A law enforcement officer can conduct a warrantless arrest for MCDV.
When MCDV was enacted, it was not included in the list of offenses or circumstances that permitted an officer to conduct a warrantless arrest under G.S. 15A-401(b)(2) for offenses committed out of their presence. Officers who had probable cause to believe that a person committed MCDV were limited to either issuing a citation, referring the victim to the magistrate, or swearing out a charge before an arrest could be effectuated. Now, an officer may conduct a warrantless arrest when the officer has probable cause to believe a person has committed MCDV in or out of the officer’s presence.
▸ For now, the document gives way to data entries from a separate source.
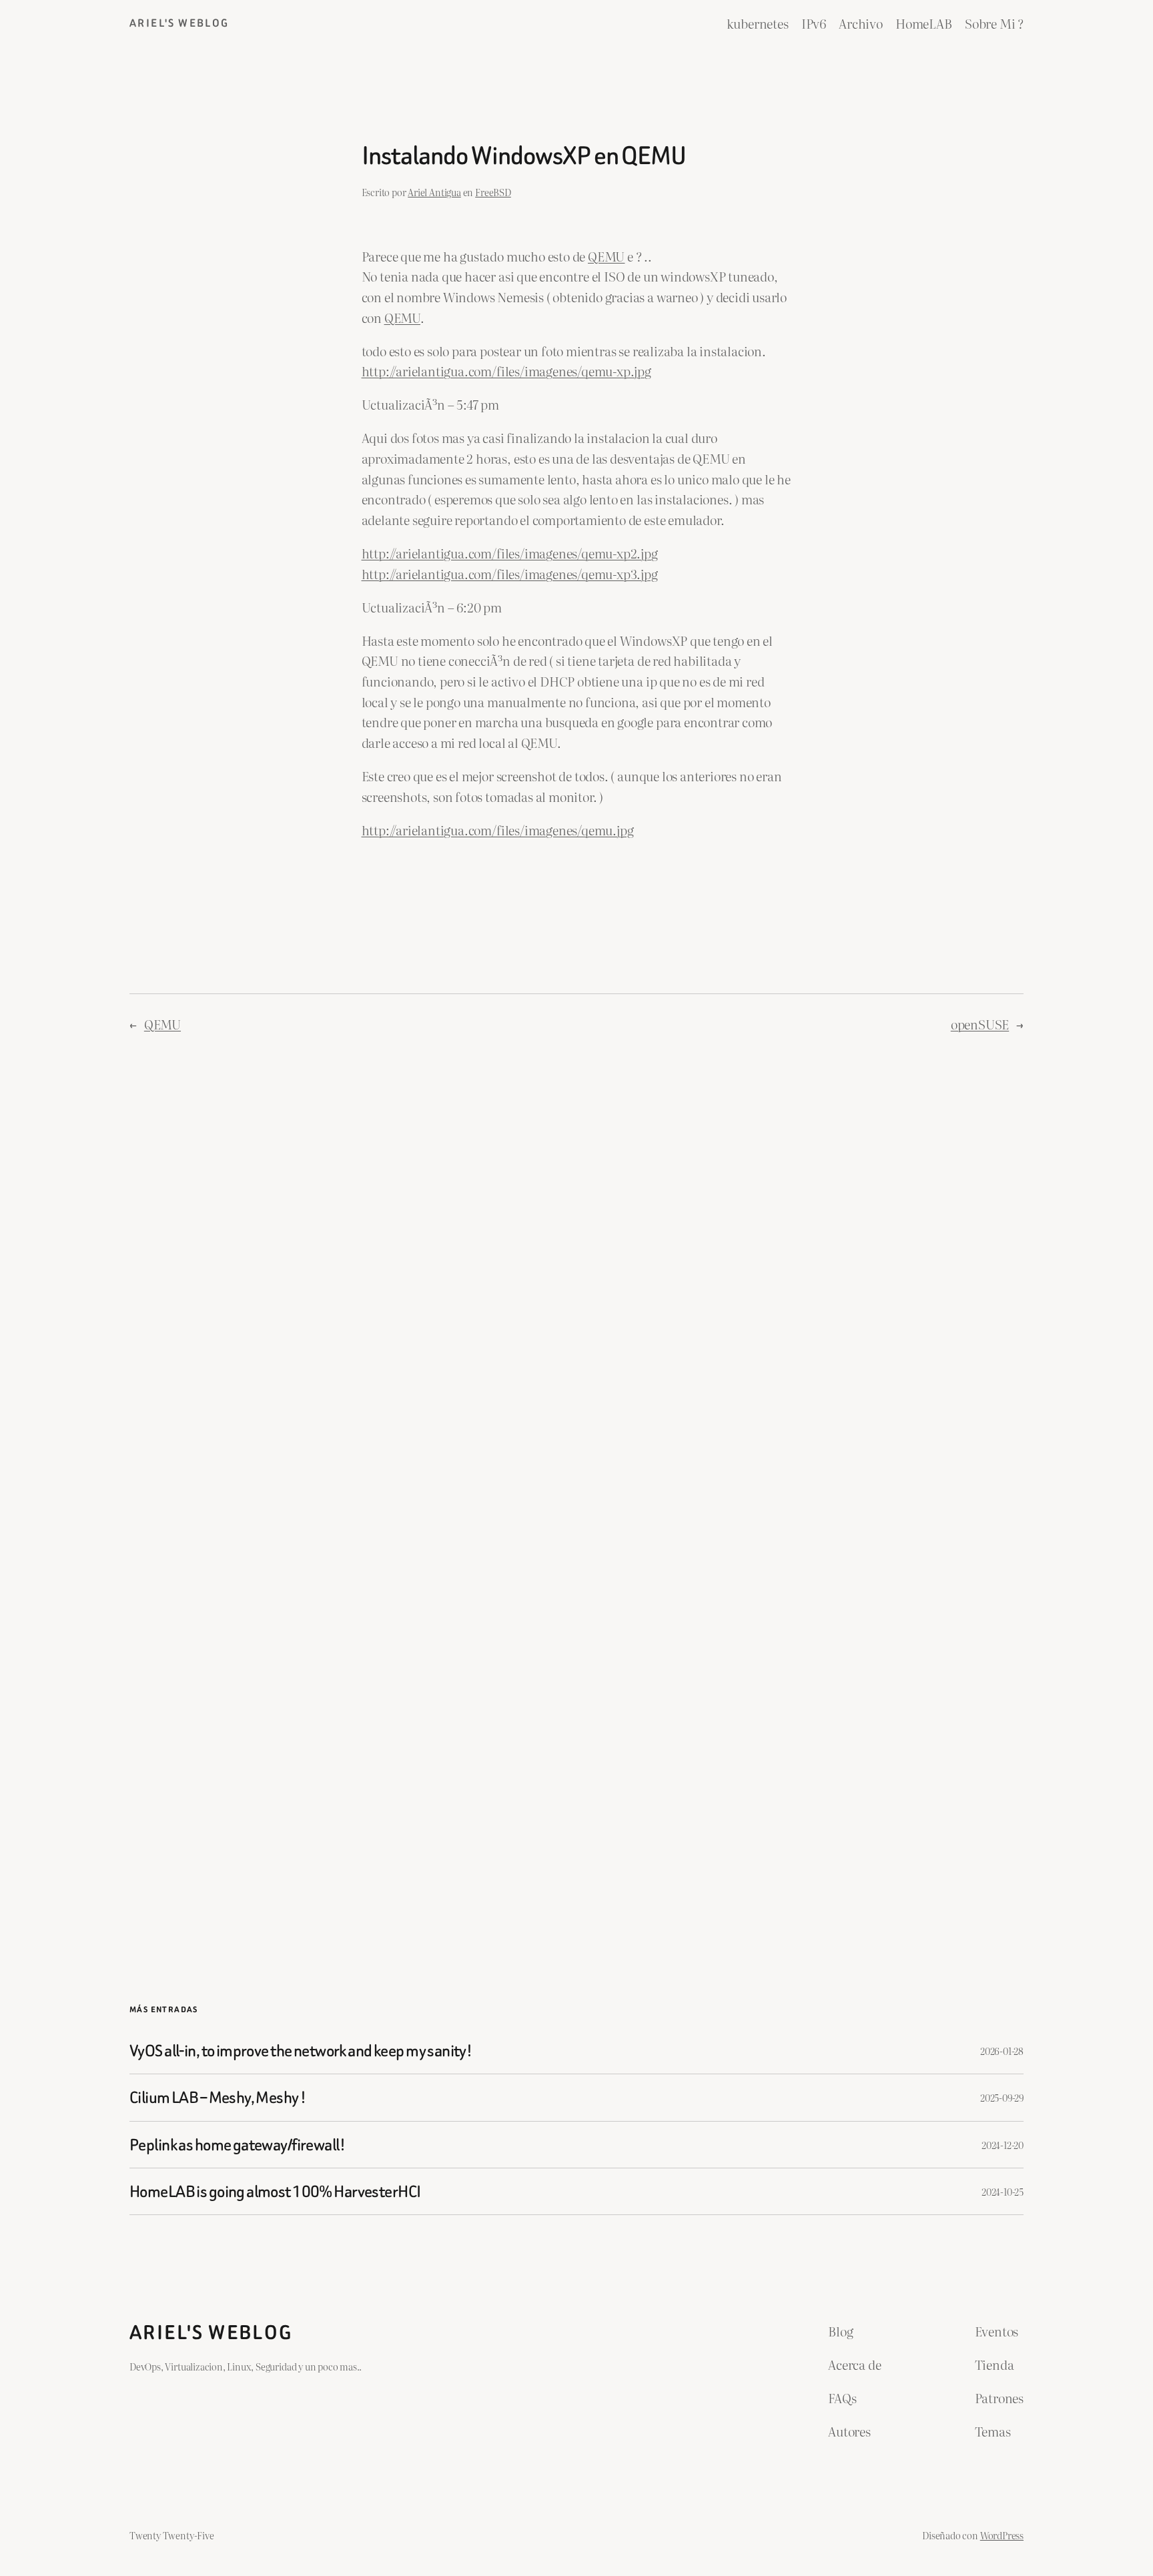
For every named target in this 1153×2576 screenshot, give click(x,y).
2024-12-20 (1003, 2145)
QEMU (162, 1023)
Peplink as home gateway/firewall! (237, 2144)
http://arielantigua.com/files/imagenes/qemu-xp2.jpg (510, 552)
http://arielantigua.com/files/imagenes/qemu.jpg (498, 829)
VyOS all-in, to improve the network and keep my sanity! (300, 2050)
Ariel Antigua (434, 192)
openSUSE (980, 1023)
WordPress (1002, 2535)
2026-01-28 (1002, 2051)
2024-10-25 (1003, 2191)
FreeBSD (493, 192)
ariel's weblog (179, 23)
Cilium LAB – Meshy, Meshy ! (217, 2097)
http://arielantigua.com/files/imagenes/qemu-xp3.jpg (510, 573)
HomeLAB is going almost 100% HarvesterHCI (274, 2191)
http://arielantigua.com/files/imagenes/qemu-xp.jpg (506, 370)
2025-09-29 (1002, 2097)
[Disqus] (577, 1267)
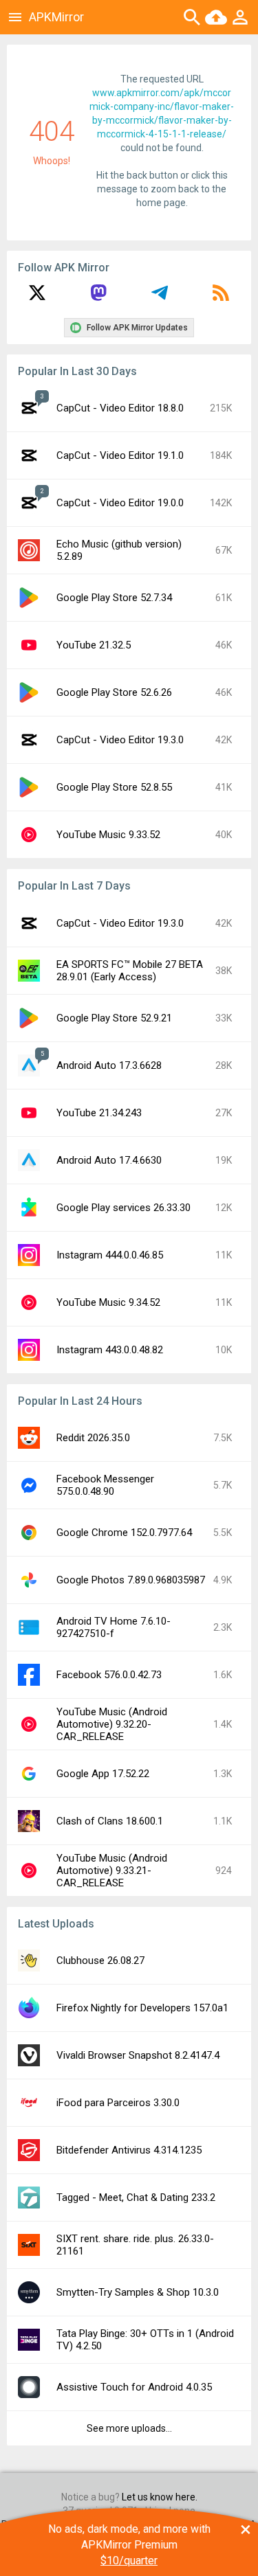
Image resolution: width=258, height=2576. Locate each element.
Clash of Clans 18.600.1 (109, 1821)
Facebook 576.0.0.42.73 (109, 1675)
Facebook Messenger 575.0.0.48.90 (105, 1485)
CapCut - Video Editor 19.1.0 (120, 455)
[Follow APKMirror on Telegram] (159, 297)
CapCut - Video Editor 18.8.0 (120, 408)
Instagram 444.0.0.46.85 (109, 1255)
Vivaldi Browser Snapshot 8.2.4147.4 (137, 2055)
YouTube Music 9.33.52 (108, 834)
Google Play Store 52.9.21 (114, 1018)
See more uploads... (129, 2428)
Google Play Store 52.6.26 (114, 692)
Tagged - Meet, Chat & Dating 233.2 (135, 2197)
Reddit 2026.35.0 (93, 1438)
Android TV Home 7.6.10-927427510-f (113, 1627)
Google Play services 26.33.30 (123, 1207)
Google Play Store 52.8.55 (114, 787)
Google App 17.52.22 (102, 1773)
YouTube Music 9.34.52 (108, 1302)
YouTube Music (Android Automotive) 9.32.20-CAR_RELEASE (111, 1724)
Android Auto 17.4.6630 (109, 1160)
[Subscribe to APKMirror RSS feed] (221, 297)
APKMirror (56, 17)
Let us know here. (159, 2497)
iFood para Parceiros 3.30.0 (118, 2103)
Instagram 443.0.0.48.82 (109, 1350)
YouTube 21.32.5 (93, 645)
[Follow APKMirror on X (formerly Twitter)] (37, 297)
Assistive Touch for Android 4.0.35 (134, 2387)
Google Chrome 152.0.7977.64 (124, 1532)
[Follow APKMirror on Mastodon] (98, 297)
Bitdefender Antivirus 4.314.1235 (129, 2150)
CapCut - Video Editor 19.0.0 (120, 503)
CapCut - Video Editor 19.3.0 (120, 740)
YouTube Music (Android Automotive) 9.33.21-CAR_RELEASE (111, 1870)
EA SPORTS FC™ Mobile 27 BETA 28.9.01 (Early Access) (129, 970)
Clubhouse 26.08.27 (100, 1960)
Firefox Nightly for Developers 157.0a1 (142, 2008)
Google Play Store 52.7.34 (114, 597)
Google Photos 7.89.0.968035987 (130, 1580)
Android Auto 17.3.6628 (109, 1065)
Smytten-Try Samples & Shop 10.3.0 (137, 2292)
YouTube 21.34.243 (99, 1113)
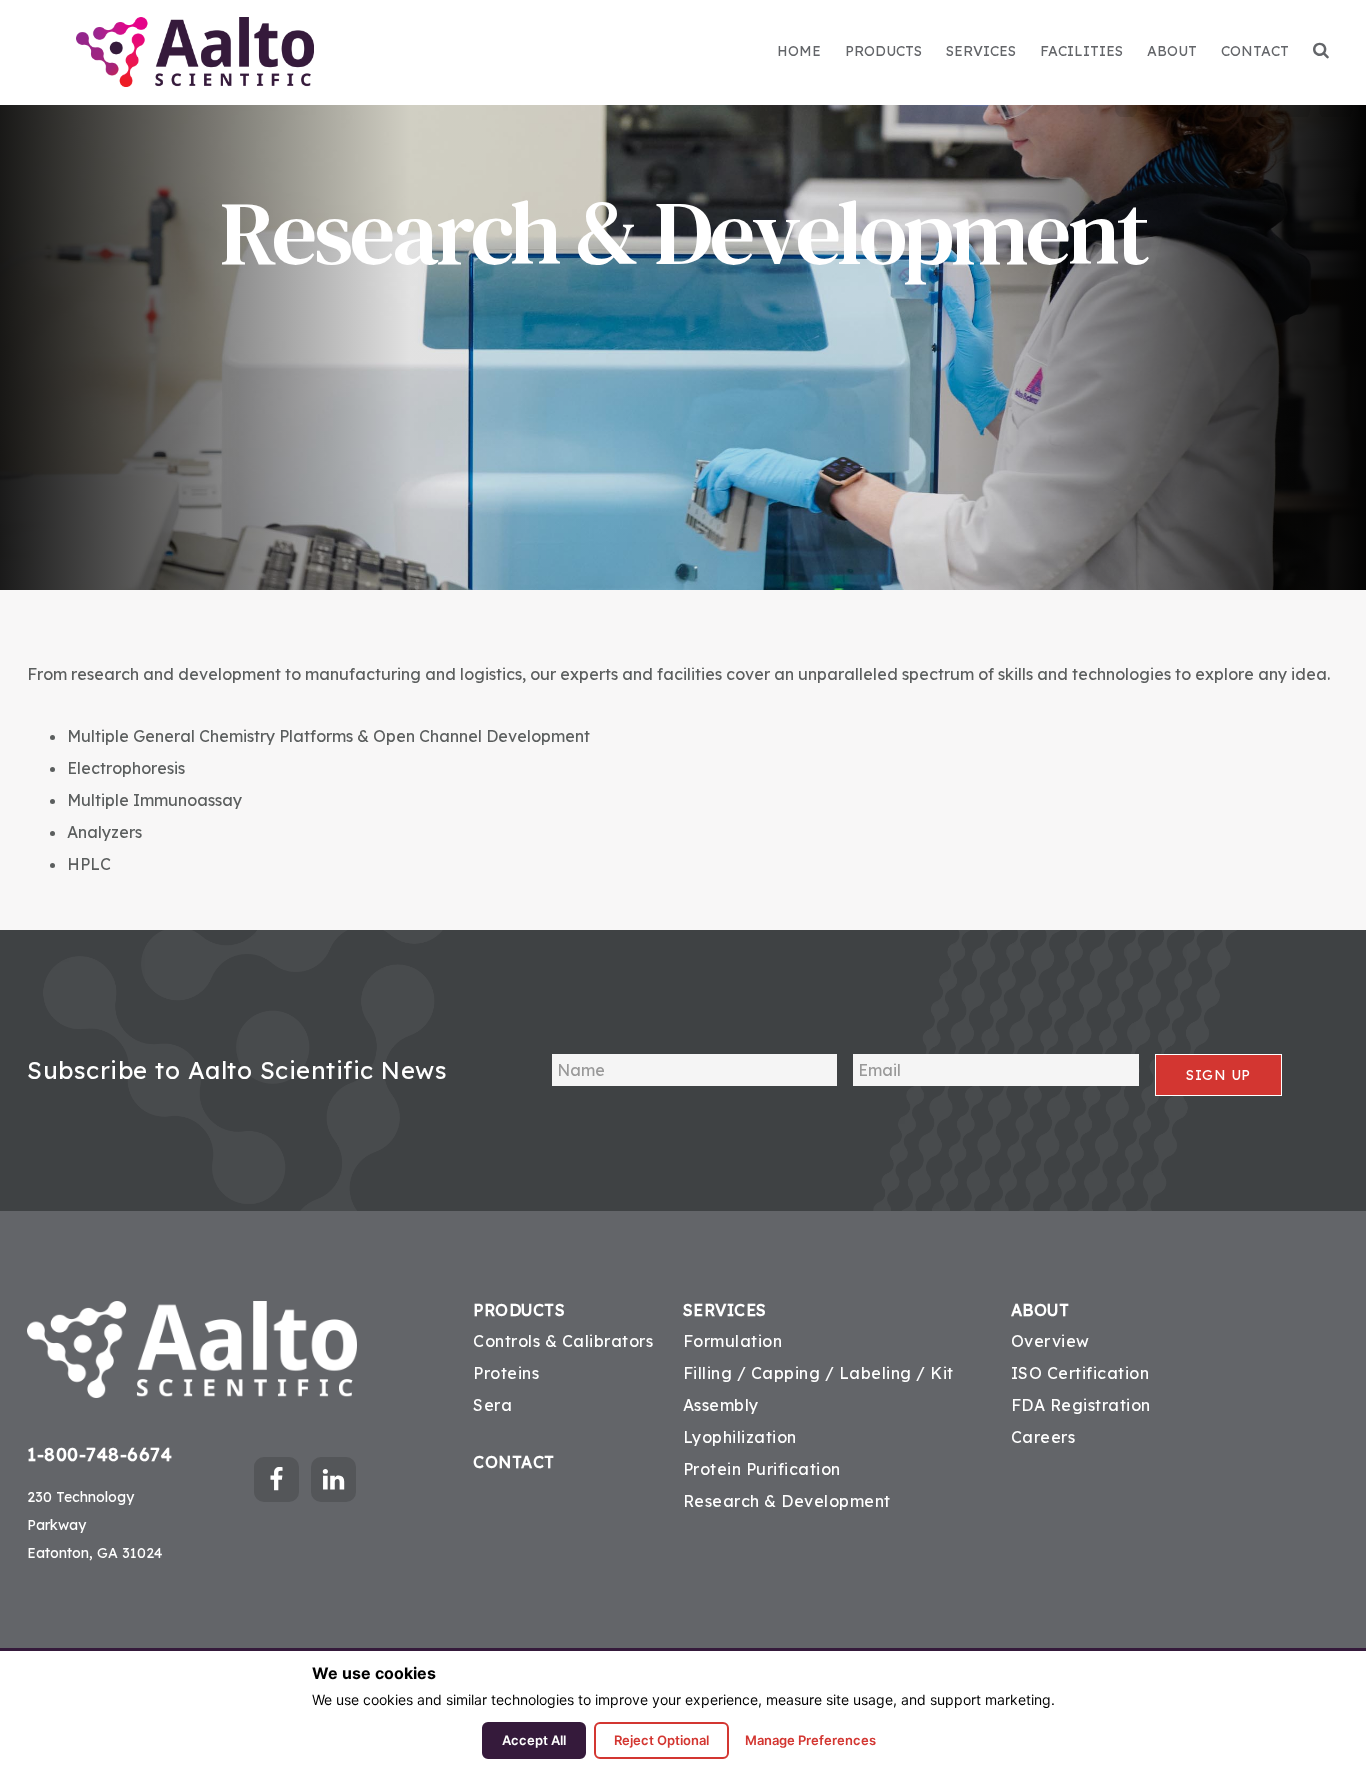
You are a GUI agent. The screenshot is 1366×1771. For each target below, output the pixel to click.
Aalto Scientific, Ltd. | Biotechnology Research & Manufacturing (194, 52)
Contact (514, 1462)
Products (519, 1310)
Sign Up (1218, 1075)
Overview (1050, 1341)
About (1040, 1310)
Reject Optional (661, 1740)
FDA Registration (1081, 1405)
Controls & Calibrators (563, 1341)
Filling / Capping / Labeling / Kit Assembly (818, 1389)
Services (725, 1310)
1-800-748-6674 (99, 1454)
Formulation (733, 1341)
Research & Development (787, 1501)
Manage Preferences (810, 1740)
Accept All (534, 1740)
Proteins (506, 1373)
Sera (492, 1405)
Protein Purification (762, 1469)
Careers (1043, 1437)
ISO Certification (1080, 1373)
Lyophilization (740, 1437)
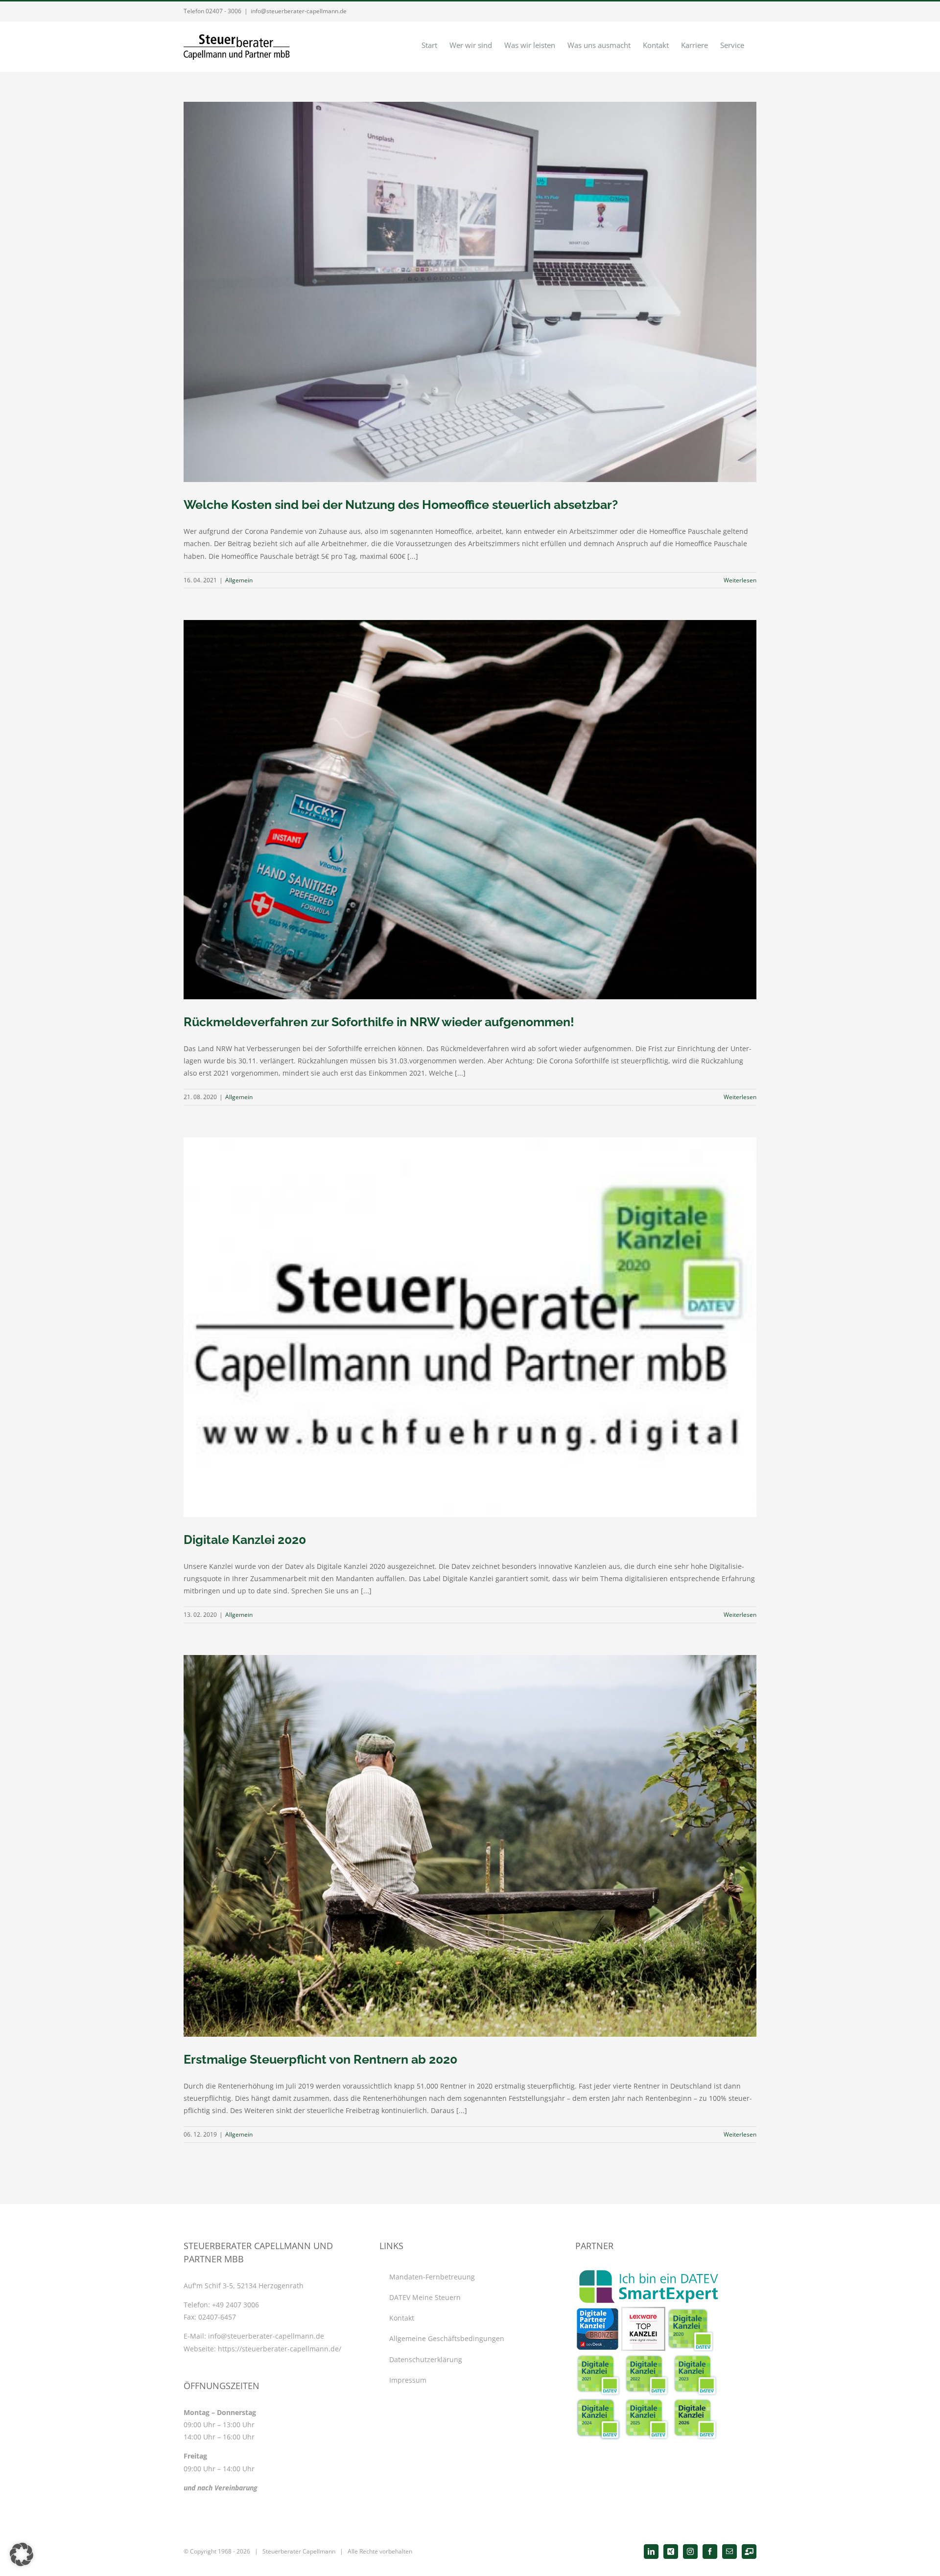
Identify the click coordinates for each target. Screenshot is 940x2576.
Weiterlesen (740, 580)
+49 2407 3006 (235, 2304)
MCDV is now a qualifying offense for purposes of habitual misdemeanor assault.
Under the previous version of G.S. 14-33.2, MDCV was not included as an offense that counted toward the habitual misdemeanor assault status offense. Under the revised statute, it is specifically included alongside G.S. 14-34 (assault by pointing a gun) as an offense that can qualify for habitual misdemeanor assault without any additional showing of physical injury.
There is a new habitual domestic violence status offense.
The new law creates a habitual domestic violence status offense, codified as G.S. 14-32.6. This status offense first requires a person to commit MCDV, or to commit an assault where the person is related to the victim by one or more of the relationship descriptions set forth in MCDV statute:
- A current or former spouse, parent, or guardian of the victim.
- A person with whom the victim shares a child in common.
- A person who is cohabitating with or has cohabitated with the victim as a spouse, parent, or guardian.
- A person similarly situated to a spouse, parent, or guardian of the victim.
- A person who has a current or recent former dating relationship with the victim.
The person must also have two or more prior convictions that include either of the following combination of offenses:
- Two or more convictions of MCDV or an offense committed in another jurisdiction substantially similar to MCDV.
- One prior conviction of MCDV and at least one prior conviction—from North Carolina or another jurisdiction—of an offense involving an assault where the person is related to the victim by one or more of the relationship descriptions set forth in the MCDV statute.
The earlier of the two prior convictions must not have occurred more than 15 years prior to the date of the current violation.
Habitual domestic violence is Class H felony for the first offense. Subsequent convictions will each be punished at a level which is one offense class higher than the offense class of the most recent prior conviction under this section, with a Class C felony being the limit. This statute, like the habitual misdemeanor assault statute, specifies that a habitual domestic violence conviction cannot be used as a prior conviction for any other habitual offense statute.